We love employees who go above and beyond. Who doesn’t? In fact, every year we look across our client base and acknowledge the individuals who receive the most customer recognition and reward them for being the “Brand Ambassadors” of their companies. Brand Ambassadors talk about their work with passion regardless if they are the partner of an accounting firm or a customer service representative. These individuals are exceptional, and every organization interested in transforming the customer experience needs more of them.

But recently as we were raving to a telecommunications client about the importance of these individuals, we faced another question. Customer feedback for this client was showing customers were recognizing the customer service staff for calling post-installation to check if the technician had met all of their needs. Customers loved the additional touchpoint, and it made them feel taken care of. But the CEO was less than thrilled. “Do I have great people,” he asked, “or just broken processes that they have to work around that makes them great?”

He explained that the reason the service reps were doing this is because so many times the installers didn’t show up or, when they did, they lacked the equipment to do the job. Employees knew this and were calling to check in with the customer to ensure that the problem didn’t escalate. Customers appreciated this, but it placed unnecessary pressure on the customer service team.

A May article in CRM Buyer further illustrates this point:

When a garage door failed, trapping two cars, an early morning call brought out a service technician at 7:30am. Because the company kept meticulous records, he came equipped with the proper springs for the door, even though it had been purchased by the previous homeowners. The customer jokingly apologized for the early service call, and the technician answers, “The earlier I start my day, the earlier I get to knock off – so thank you!”

Clearly the bright outlook of the technician colored this experience excellent, but it’s also worth noting that the technician likely felt so positive because he worked for a company that had processes in place allowing him to do great work. This company didn’t need customer service reps to “go above and beyond” because the technicians were empowered to get it right the first time. Indeed, our Brand Ambassadors consistently mention their companies’ outstanding customer service philosophies as being something that inspires them to go above and beyond for customers.

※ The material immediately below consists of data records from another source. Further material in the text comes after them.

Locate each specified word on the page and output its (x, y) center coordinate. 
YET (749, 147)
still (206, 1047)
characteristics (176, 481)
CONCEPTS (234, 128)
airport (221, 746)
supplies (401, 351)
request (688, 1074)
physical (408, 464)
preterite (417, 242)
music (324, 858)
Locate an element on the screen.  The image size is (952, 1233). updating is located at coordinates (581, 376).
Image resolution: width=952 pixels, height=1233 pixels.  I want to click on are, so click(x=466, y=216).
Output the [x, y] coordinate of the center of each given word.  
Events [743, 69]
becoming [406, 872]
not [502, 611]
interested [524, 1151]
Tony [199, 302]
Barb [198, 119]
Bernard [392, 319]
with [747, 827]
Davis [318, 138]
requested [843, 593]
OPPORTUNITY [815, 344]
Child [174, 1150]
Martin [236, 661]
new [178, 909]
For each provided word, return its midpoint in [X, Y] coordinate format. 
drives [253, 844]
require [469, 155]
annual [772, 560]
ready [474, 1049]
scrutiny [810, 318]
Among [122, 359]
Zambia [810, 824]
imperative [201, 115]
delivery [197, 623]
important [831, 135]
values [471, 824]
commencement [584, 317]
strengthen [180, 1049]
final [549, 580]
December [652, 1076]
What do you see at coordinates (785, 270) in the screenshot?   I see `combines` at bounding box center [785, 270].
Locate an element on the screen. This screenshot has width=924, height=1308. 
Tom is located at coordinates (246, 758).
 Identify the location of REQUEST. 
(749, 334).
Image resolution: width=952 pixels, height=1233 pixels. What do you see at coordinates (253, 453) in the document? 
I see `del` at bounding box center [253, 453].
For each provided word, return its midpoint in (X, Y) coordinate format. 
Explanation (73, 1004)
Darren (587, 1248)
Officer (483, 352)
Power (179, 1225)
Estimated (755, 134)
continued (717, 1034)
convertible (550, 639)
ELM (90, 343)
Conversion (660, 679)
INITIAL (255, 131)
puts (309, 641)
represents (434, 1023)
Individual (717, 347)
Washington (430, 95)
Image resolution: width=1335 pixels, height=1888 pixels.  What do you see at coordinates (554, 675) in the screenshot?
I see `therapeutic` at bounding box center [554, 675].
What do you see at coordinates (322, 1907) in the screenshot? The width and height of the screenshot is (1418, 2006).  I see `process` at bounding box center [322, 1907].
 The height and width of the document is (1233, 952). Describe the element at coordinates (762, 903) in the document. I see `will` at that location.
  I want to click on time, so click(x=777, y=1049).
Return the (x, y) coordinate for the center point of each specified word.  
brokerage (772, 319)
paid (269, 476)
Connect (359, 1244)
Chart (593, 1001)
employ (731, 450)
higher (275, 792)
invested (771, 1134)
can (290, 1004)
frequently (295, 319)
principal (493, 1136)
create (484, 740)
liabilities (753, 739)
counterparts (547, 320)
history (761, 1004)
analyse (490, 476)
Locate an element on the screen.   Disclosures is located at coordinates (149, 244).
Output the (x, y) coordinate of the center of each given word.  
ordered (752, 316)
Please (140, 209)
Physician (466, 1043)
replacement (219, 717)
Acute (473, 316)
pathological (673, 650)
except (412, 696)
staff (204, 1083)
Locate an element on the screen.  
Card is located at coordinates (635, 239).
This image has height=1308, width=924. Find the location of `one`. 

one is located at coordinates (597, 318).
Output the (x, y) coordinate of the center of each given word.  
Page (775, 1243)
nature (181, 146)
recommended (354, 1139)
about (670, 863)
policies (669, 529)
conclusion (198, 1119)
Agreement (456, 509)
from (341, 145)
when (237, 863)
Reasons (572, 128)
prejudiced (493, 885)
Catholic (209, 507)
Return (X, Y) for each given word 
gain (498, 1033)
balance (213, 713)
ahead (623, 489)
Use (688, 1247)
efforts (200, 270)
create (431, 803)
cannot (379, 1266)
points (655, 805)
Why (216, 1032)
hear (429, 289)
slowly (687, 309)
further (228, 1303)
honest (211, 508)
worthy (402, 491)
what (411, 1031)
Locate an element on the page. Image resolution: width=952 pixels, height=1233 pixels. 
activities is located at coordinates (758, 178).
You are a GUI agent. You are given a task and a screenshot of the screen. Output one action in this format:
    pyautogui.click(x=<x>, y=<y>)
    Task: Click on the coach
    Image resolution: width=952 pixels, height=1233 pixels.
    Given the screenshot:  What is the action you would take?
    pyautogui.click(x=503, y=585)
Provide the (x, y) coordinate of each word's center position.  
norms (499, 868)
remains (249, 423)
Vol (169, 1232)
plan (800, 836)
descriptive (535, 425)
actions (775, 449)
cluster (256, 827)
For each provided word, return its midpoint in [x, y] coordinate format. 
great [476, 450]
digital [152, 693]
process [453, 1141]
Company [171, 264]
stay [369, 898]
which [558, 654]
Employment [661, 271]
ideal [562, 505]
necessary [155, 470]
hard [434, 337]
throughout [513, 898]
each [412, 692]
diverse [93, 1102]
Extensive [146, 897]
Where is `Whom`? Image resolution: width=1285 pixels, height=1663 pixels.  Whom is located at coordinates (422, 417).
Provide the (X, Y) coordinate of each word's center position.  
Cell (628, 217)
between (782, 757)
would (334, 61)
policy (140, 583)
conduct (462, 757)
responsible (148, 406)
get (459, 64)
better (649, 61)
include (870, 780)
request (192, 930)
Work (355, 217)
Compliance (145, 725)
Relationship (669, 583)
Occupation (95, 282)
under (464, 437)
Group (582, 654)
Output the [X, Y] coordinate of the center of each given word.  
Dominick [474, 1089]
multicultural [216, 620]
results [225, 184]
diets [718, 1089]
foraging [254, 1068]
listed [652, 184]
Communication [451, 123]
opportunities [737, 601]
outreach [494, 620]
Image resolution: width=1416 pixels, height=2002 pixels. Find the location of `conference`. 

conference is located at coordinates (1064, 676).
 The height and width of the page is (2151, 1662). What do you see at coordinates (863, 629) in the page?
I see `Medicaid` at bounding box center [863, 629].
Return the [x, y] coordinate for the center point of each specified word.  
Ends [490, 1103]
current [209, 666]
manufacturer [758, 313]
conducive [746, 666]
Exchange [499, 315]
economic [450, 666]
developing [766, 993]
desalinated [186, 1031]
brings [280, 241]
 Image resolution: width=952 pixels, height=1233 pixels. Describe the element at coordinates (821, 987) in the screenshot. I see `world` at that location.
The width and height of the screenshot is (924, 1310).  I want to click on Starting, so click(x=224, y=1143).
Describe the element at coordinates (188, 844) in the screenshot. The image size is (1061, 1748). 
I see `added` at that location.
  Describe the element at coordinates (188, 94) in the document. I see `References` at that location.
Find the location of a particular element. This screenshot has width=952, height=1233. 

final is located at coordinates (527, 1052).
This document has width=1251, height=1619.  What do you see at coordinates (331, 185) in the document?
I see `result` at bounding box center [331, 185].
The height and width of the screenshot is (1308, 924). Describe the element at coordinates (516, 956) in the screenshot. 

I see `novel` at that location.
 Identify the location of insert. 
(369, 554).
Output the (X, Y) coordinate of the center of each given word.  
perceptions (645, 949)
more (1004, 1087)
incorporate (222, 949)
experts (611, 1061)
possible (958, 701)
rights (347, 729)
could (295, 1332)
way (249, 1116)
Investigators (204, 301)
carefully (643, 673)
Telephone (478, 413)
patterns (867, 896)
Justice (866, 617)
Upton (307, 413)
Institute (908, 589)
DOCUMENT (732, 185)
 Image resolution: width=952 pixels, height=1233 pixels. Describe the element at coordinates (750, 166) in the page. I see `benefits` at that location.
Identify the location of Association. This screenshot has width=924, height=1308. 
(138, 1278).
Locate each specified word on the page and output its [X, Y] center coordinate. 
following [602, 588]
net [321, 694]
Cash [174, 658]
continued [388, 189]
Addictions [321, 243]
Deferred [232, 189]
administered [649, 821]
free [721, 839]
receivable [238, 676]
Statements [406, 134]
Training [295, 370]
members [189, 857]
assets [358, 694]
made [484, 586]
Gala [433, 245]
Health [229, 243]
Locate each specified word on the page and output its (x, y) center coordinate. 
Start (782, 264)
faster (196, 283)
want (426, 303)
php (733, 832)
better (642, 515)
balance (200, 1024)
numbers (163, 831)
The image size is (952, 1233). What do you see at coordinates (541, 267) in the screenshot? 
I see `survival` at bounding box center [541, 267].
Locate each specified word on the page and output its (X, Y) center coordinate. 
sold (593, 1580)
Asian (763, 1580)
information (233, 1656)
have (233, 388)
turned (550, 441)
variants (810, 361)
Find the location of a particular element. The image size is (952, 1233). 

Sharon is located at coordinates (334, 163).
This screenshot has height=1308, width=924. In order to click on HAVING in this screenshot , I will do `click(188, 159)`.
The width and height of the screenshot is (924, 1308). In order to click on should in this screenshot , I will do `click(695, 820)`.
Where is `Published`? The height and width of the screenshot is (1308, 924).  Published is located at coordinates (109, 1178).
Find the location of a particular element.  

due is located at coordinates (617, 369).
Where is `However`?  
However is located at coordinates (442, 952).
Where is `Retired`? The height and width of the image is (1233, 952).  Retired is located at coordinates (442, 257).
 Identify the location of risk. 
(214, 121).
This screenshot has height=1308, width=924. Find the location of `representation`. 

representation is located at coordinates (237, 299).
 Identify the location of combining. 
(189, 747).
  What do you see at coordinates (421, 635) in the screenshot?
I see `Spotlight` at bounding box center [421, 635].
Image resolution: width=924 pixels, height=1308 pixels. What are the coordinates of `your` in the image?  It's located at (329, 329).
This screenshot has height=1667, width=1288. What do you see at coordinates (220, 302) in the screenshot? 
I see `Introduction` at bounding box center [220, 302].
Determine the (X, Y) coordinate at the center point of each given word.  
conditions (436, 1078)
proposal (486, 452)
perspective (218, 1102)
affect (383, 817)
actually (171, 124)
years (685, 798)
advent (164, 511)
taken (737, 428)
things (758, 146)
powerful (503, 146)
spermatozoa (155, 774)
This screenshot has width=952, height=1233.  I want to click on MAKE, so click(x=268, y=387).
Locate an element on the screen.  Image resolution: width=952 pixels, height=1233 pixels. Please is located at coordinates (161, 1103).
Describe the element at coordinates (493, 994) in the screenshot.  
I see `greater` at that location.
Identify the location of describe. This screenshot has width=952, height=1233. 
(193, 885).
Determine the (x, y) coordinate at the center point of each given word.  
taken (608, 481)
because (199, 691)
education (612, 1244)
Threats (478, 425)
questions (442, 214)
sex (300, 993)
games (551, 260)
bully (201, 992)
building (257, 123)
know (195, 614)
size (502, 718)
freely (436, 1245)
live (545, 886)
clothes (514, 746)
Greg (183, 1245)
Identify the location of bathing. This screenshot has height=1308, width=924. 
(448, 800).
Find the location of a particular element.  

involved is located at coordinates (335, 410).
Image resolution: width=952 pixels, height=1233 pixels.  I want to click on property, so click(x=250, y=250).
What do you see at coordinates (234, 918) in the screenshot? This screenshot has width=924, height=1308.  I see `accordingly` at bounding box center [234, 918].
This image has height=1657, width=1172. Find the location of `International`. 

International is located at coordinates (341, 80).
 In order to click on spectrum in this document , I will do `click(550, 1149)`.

Behavioral theorist Dan Pink says that humans are motivated by three things: autonomy, mastery, and purpose. Broken internal processes prevent employees from being masters in their work, and this is innately demoralizing. Zappos, a company often praised for its incredible service culture, brings this to light perfectly. Zappos founded an exceptional self-service technology with the understanding that this would free their people to be customer service masters. The right processes free their employees to create the “wow!” moments that has made Zappos famous.

Technology, processes, and protocols cannot change people. They can, however, send a powerful message to employees that you are behind them 100% in becoming customer experience masters.